Mortelliti all'epoca della Casertana
Mortelliti all’epoca della Casertana

Il ritorno del condottiero. Intanto, suona la carica in vista del match di domenica l’illustre attaccante Francesco Mortelliti che è tornato in rosa, dopo due settimane di stand-by, e si pronuncia sull’impegno: “Abbiamo il compito di onorare l’impegno. Due settimane fa  non c’ero, quindi non posso parlare in merito a quella gara, comunque penso che saremo una Virtus completamente diversa. Scenderemo in campo per fare bene, con l’intento di esporre tutte le nostre potenzialità. Mi dispiace tantissimo che la stagione regolare sia finita in malo modo, ma sono venuti a mancare dei presupposti basilari per una squadra di calcio. Nonostante ciò, credo che abbiamo fatto un grosso campionato. Personalmente sono contentissimo, in quanto ho realizzato 14 reti ed ho dimostrato di avere ancora tanto da dare.

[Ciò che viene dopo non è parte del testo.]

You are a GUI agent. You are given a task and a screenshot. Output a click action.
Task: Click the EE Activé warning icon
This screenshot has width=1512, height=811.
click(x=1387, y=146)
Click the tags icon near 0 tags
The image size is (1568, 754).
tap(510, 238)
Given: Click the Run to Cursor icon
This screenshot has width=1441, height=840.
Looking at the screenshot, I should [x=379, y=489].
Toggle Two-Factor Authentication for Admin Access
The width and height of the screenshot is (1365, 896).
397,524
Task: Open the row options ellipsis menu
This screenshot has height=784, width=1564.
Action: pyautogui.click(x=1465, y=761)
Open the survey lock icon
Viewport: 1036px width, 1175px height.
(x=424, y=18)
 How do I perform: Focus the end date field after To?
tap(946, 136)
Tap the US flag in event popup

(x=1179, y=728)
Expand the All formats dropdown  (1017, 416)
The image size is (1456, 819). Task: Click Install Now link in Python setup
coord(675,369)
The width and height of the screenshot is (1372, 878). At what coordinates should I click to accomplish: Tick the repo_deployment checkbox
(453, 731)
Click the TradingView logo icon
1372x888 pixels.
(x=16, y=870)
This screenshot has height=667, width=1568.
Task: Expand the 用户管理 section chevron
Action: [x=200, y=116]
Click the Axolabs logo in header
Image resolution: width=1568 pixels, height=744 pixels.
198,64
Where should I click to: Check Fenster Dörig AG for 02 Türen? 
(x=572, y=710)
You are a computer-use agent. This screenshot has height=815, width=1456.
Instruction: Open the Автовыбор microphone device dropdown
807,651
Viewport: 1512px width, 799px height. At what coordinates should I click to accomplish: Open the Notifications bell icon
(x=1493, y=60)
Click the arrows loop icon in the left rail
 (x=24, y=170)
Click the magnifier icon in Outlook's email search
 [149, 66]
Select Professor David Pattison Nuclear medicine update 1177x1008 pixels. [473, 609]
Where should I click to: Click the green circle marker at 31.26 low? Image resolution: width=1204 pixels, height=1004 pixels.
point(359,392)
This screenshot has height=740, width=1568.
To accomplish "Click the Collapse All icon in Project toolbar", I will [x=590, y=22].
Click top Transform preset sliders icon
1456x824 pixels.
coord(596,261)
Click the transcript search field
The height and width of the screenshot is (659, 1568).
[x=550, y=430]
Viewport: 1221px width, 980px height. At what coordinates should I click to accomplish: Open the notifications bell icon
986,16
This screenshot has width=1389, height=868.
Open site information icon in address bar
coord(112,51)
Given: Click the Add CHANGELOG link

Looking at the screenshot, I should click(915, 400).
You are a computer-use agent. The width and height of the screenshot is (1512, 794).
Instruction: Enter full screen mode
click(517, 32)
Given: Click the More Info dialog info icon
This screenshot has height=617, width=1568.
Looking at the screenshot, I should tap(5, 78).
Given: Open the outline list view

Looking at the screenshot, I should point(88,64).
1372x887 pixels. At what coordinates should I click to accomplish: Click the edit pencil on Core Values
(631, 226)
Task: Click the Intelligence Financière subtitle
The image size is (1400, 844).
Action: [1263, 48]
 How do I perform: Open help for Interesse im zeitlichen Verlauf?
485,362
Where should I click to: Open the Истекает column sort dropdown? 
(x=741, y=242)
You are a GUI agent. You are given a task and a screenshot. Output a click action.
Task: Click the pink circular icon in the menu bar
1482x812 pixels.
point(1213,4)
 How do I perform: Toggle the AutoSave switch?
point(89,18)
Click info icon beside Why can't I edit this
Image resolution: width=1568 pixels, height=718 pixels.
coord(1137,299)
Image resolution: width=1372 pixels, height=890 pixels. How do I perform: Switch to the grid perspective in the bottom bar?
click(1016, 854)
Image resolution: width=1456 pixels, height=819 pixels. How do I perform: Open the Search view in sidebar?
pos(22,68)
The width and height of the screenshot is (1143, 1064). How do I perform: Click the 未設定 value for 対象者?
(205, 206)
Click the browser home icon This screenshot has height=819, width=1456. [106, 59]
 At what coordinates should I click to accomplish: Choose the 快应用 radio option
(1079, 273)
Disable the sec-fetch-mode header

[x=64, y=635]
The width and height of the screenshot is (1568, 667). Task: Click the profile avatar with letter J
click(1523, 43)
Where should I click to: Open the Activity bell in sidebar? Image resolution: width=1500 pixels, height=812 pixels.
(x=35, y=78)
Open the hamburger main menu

Chi crede che la mia carriera calcistica è agli sgoccioli si sbaglia. Voglio togliermi ancora tante soddisfazioni nel calcio”.

 



I momenti indimenticabili a Sant’Anastasia. E’ tempo di amarcord per l’atleta siciliano che, all’alba delle trentasette primavere, ricorda con nostalgia le due stagioni disputate alle pendici del Vesuvio:Non potrò mai dimenticare quanto mi ha dato il Sant’Anastasia. Ho giocato lì tra il 1999-2000 ed il 2000-2001 in Serie C2, in due stagioni da favola che si sono rivelate come il trampolino di lancio verso la mia scalata. Mi ricordo in particolare il giorno dell’inaugurazione dello stadio Agostino De Cicco, un prato verde che purtroppo ora è andato in rovina. Oltre 3.000 spettatori al mio taglio del nastro che diede avvio a delle esperienze memorabili. Ritornerà a Sant’Anastasia e saluterò tantissimi amici che hanno condiviso con me quelle grandi gioie calcistiche. E seppur la società attuale sia differente da quella di allora, sarei felicissimo di rientrare nel progetto anastasiano in un futuro prossimo”.